* **WORK INSTRUCTIONS**: In the text below on privacy and security in mobile large language models, which existing solutions does the survey list as categorized?

* **TEXT FOR ANALYSIS**:
Mobile Large Language Models (LLMs) are revolutionizing diverse fields such as healthcare, finance, and education with their ability to perform advanced natural language processing tasks on-the-go. However, the deployment of these models in mobile and edge environments introduces significant challenges related to privacy and security due to their resource-intensive nature and the sensitivity of the data they process. This survey provides a comprehensive overview of privacy and security issues associated with mobile LLMs, systematically categorizing existing solutions such as differential privacy, federated learning, and prompt encryption. Furthermore, we analyze vulnerabilities unique to mobile LLMs, including adversarial attacks, membership inference, and side-channel attacks, offering an in-depth comparison of their effectiveness and limitations. Despite recent advancements, mobile LLMs face unique hurdles in achieving robust security while maintaining efficiency in resource-constrained environments. To bridge this gap, we propose potential applications, discuss open challenges, and suggest future research directions, paving the way for the development of trustworthy, privacy-compliant, and scalable mobile LLM systems.
Key Contributions
- Comprehensive taxonomy of privacy and security threats specific to mobile/edge LLM deployments (adversarial attacks, membership inference, side-channel attacks)

* **ENTRIES PROVIDED**:
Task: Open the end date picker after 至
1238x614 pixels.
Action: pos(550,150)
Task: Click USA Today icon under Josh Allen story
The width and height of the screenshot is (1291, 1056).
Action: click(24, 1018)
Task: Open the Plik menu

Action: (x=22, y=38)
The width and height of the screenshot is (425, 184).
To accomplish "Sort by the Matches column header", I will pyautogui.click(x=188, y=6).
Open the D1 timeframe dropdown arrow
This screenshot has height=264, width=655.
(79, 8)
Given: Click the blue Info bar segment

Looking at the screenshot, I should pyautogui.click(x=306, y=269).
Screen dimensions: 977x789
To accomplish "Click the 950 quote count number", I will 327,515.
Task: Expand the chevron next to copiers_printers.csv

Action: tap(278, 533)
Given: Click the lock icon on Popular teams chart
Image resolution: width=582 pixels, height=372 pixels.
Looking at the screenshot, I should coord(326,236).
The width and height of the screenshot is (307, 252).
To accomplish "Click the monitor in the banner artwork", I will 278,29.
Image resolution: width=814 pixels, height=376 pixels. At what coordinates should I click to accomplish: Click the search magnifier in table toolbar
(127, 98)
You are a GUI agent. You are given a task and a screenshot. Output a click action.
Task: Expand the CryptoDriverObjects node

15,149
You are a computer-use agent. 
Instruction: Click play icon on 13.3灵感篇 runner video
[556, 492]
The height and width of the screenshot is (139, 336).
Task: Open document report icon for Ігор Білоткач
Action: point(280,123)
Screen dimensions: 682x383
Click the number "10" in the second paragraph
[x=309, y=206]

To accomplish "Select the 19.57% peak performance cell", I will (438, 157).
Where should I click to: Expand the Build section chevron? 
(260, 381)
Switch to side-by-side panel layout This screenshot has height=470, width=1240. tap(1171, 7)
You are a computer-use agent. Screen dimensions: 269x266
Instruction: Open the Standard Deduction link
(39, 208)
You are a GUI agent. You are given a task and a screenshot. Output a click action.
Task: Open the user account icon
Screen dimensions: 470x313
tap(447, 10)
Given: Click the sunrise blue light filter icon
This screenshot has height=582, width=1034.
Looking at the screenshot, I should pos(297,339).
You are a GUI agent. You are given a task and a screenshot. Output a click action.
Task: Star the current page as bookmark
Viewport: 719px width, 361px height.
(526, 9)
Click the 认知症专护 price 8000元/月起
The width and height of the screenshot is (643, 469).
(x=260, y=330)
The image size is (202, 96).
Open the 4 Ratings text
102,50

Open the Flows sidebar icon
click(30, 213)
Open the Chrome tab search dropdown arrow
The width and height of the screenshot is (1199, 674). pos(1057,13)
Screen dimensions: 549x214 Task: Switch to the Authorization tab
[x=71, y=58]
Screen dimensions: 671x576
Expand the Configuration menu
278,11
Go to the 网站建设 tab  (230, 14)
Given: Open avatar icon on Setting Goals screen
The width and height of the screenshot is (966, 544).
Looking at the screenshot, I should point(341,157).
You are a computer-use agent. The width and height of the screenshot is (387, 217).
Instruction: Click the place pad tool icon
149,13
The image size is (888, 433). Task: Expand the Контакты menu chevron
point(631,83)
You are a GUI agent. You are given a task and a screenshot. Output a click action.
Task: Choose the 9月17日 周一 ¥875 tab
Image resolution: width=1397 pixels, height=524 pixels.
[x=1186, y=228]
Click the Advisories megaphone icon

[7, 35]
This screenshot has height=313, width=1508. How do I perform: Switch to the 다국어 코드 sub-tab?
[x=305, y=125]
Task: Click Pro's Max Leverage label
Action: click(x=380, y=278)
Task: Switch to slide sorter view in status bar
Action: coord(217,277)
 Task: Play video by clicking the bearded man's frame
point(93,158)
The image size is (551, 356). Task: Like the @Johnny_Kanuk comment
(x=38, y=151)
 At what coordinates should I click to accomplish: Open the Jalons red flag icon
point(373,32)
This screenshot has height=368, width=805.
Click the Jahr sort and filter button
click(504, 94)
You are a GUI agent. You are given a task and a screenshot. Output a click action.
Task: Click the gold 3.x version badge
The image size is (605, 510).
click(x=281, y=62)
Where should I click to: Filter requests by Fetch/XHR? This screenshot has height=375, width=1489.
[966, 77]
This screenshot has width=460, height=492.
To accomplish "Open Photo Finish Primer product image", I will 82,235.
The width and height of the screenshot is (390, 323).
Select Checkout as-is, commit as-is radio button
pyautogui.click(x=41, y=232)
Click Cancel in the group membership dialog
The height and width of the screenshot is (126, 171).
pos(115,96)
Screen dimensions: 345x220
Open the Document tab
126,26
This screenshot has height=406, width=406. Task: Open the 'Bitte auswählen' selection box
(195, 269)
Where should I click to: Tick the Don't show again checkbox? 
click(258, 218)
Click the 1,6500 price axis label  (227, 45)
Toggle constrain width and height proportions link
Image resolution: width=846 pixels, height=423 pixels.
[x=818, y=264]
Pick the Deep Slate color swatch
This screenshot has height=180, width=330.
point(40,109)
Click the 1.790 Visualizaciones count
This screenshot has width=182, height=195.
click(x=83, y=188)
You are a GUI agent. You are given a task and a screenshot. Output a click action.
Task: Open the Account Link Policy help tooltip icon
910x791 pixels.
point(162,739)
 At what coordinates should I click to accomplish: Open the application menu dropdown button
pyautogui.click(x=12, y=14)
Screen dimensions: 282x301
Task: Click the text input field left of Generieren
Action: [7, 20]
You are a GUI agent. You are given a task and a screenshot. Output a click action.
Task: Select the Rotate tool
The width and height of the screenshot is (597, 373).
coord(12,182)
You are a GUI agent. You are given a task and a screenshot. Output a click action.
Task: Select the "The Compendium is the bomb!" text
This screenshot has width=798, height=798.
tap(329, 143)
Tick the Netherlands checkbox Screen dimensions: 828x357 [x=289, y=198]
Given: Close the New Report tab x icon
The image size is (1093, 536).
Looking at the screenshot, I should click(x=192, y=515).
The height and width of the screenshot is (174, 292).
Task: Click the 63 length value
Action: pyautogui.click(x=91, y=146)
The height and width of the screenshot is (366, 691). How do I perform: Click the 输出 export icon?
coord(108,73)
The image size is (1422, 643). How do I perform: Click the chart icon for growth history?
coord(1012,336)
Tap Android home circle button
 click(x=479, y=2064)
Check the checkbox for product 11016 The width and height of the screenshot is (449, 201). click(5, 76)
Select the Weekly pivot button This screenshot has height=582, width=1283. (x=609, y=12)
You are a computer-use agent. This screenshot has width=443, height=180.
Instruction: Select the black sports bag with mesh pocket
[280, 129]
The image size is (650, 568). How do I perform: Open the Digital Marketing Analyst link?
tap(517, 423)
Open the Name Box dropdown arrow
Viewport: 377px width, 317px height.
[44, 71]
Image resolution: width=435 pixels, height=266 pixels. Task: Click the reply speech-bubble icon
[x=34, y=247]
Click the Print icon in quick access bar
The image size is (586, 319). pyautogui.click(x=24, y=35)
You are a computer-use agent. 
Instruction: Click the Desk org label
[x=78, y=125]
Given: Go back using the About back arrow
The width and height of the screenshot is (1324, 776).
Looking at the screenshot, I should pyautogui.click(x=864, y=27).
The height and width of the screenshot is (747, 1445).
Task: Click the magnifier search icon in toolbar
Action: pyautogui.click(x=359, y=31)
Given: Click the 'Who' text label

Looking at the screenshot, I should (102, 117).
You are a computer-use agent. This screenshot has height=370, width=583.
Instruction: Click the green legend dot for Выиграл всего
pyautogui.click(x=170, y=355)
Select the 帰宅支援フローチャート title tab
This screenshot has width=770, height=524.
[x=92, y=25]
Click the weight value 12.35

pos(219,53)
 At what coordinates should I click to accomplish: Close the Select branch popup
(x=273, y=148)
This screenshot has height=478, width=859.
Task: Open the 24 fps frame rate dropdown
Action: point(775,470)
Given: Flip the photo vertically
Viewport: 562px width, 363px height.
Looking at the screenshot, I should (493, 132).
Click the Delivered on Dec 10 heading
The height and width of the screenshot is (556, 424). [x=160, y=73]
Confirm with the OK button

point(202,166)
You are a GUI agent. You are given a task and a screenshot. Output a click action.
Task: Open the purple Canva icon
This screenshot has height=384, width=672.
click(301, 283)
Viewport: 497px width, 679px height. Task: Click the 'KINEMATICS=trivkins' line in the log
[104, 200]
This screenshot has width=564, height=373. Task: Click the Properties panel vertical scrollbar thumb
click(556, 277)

* **RESPONSE AREA**: Differential privacy, federated learning, and prompt encryption.